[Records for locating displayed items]
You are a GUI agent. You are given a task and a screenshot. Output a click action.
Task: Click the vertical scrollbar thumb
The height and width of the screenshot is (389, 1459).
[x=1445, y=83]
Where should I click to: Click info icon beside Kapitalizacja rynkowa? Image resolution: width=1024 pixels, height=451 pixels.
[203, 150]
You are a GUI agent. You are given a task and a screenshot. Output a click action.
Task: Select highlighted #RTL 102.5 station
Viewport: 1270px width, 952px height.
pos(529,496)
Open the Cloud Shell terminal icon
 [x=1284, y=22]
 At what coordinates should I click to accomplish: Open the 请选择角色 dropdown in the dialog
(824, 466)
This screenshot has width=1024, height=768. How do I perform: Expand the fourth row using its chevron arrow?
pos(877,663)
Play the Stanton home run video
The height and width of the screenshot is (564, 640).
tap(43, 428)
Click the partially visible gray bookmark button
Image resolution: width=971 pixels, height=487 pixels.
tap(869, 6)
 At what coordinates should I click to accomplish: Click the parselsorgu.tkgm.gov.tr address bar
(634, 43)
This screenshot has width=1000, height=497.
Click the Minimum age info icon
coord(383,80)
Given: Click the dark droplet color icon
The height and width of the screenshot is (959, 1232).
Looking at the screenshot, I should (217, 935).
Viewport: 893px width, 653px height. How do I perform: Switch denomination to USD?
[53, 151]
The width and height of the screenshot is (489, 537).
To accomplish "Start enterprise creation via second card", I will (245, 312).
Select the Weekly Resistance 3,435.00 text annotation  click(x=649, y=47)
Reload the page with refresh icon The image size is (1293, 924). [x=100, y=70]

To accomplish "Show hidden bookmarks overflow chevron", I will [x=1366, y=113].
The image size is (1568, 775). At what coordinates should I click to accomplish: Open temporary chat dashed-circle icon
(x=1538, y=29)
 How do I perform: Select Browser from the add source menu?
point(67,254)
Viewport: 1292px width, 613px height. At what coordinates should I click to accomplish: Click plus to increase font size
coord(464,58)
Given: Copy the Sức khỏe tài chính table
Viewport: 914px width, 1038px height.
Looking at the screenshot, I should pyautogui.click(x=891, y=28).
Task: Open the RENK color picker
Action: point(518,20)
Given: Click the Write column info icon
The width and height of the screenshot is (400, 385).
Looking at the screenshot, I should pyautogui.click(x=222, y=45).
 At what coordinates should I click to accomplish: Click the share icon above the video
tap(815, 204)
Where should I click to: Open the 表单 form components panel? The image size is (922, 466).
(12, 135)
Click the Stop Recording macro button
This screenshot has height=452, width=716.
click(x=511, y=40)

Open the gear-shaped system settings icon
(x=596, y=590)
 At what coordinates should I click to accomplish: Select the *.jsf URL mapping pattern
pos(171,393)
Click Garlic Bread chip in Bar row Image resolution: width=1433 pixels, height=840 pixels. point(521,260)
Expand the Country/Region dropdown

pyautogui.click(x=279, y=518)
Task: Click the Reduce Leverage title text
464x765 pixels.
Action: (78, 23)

→ **STATED EXERCISE**: Find each line in the items above that contains the word "video", and copy those lines.

→ **EXPECTED OUTPUT**:
Play the Stanton home run video
 At what coordinates should I click to accomplish: Click the share icon above the video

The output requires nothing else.